[START PROVIDED PASSAGE]

You are viewing a plain text version of this content. The canonical link for it is here.
Posted to dev@bigtop.apache.org by kwmonroe <gi...@git.apache.org> on 2016/11/17 00:17:07 UTC

[GitHub] bigtop pull request #162: BIGTOP-2570: ensure bigtop services are started

GitHub user kwmonroe opened a pull request:

    https://github.com/apache/bigtop/pull/162

    BIGTOP-2570: ensure bigtop services are started

    We need to make sure our bigtop services are actually started before setting the `.started` state.
    
    Without this fix, our NN will set `.started` even if `host.service_restart('hadoop-hdfs-namenode')` fails.  This is bad because our slave/datanode units will attempt to do things (like relate to the NN) when they can't.
    
    This doesn't help us know why the service failed to start, but it does prevent other charms from relating to an unready application.

You can merge this pull request into a Git repository by running:

    $ git pull https://github.com/juju-solutions/bigtop bug/BIGTOP-2570/tweak-service-started

Alternatively you can review and apply these changes as the patch at:

    https://github.com/apache/bigtop/pull/162.patch

To close this pull request, make a commit to your master/trunk branch
with (at least) the following in the commit message:

    This closes #162
    
----
commit 70f4eb2ae7b61da4014270016dbf854e76f44405
Author: Kevin W Monroe <ke...@canonical.com>
Date:   2016-11-17T00:08:27Z

    do not set NN and RM .started states unless we know the service is started

----


---
If your project is set up for it, you can reply to this email and have your
reply appear on GitHub as well. If your project does not have this feature
enabled and wishes so, or if the feature is enabled but not working, please
contact infrastructure at infrastructure@apache.org or file a JIRA ticket
with INFRA.

[END PROVIDED PASSAGE]
[START SUPPLIED INFORMATION]

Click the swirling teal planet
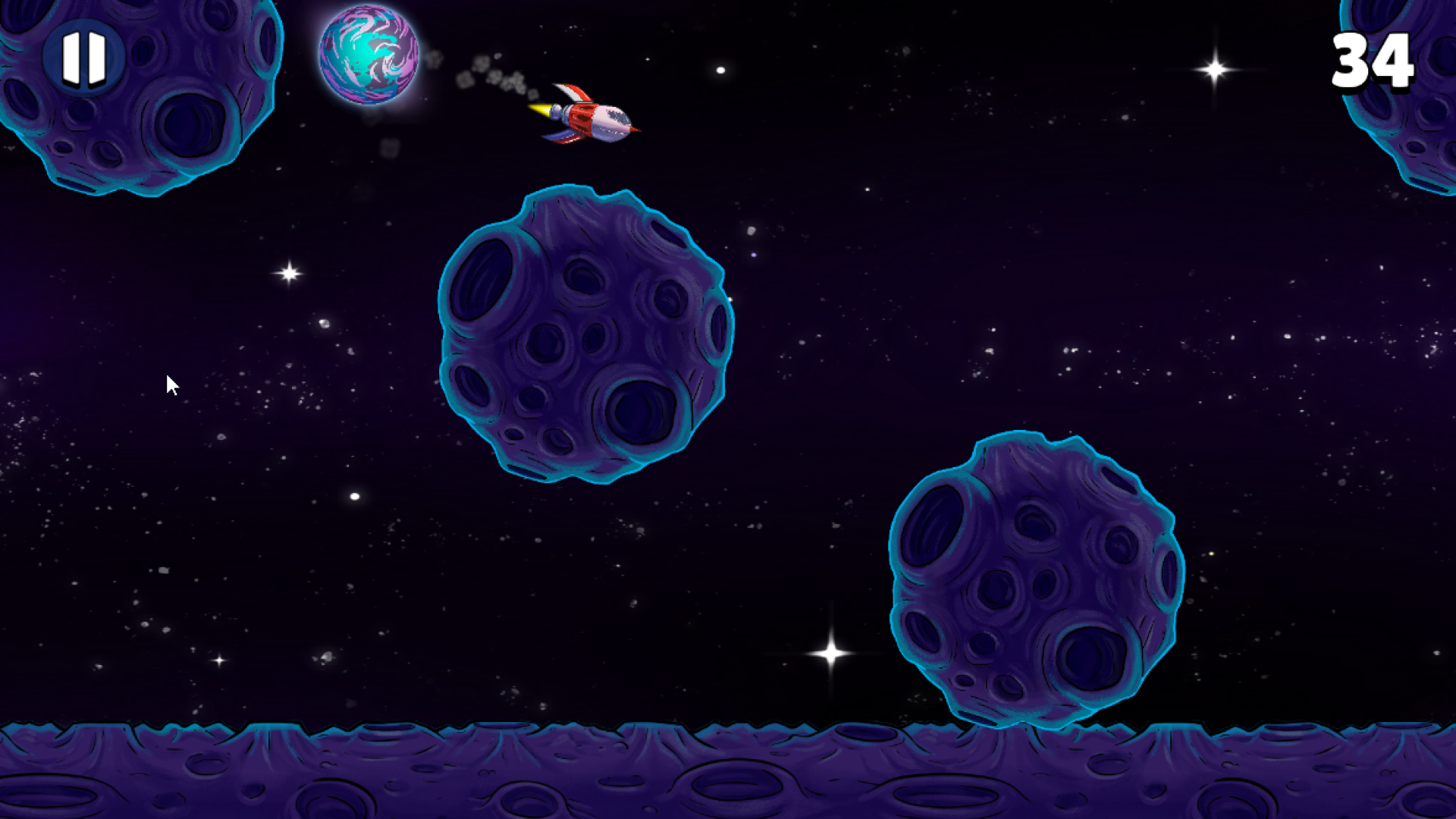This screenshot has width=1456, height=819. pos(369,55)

[END SUPPLIED INFORMATION]
[START SUPPLIED INFORMATION]

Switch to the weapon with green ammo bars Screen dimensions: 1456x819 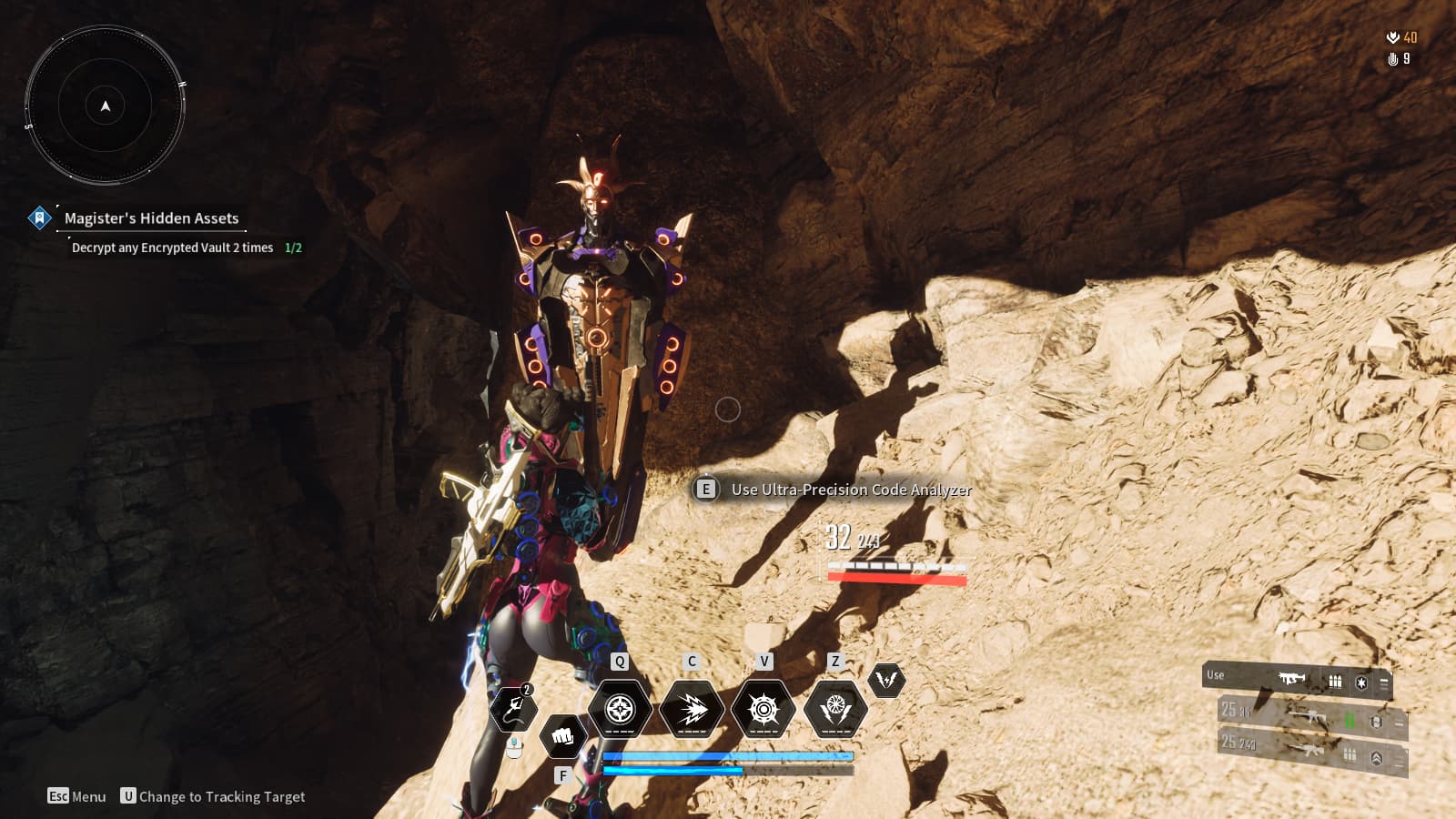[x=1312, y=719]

[END SUPPLIED INFORMATION]
[START SUPPLIED INFORMATION]

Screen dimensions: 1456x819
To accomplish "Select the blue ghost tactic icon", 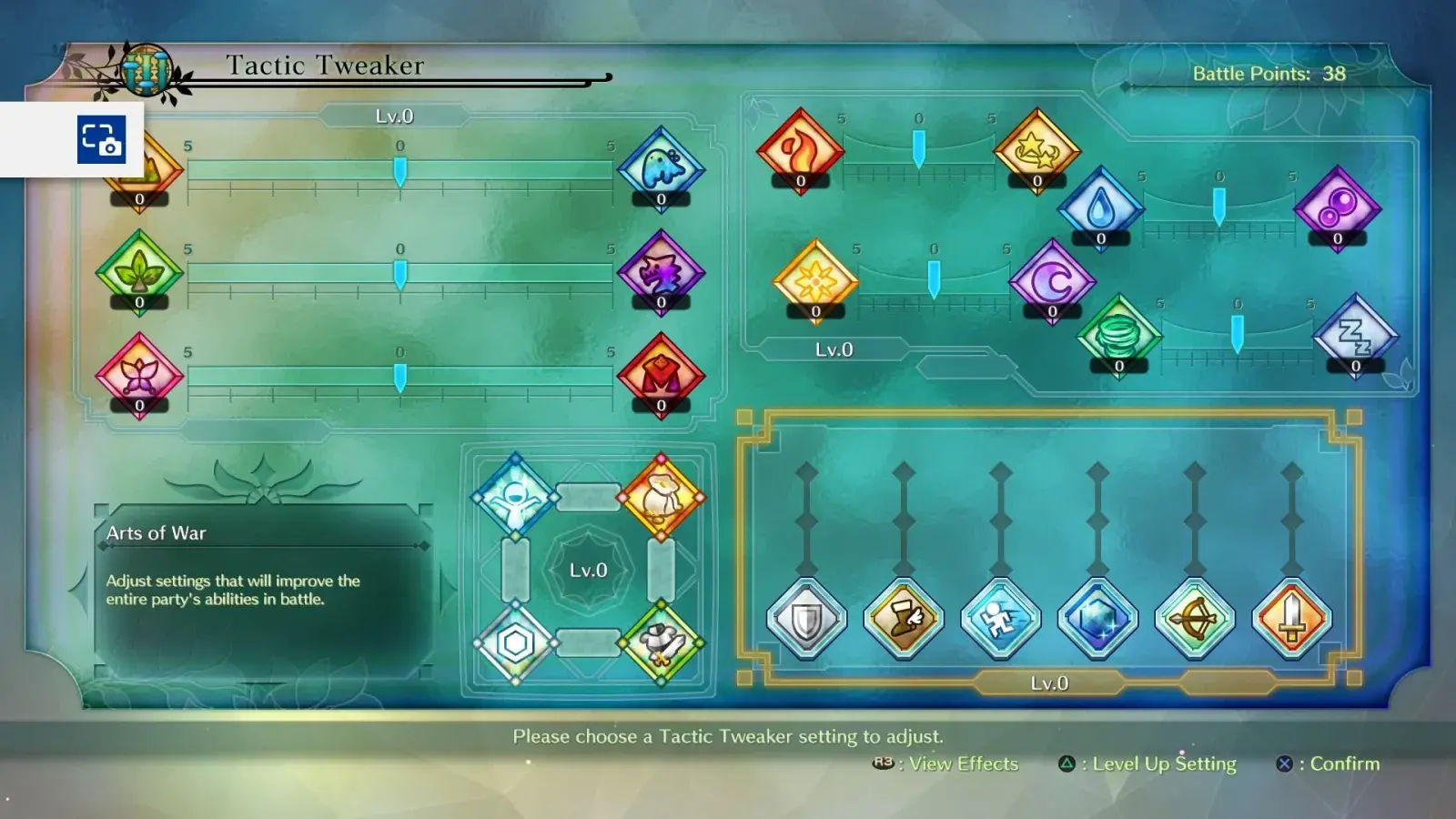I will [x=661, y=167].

[END SUPPLIED INFORMATION]

REQUIRED TASK 1: Rewrite the BIGTOP-2570 pull request from "We need to make" up to and including "an unready application.", swapping "charms" for "services".
REQUIRED TASK 2: In the BIGTOP-2570 pull request, what must a commit message include at minimum to close the pull request?

EXPECTED OUTPUT 1:
We need to make sure our bigtop services are actually started before setting the `.started` state.
    
    Without this fix, our NN will set `.started` even if `host.service_restart('hadoop-hdfs-namenode')` fails.  This is bad because our slave/datanode units will attempt to do things (like relate to the NN) when they can't.
    
    This doesn't help us know why the service failed to start, but it does prevent other services from relating to an unready application.

EXPECTED OUTPUT 2: This closes #162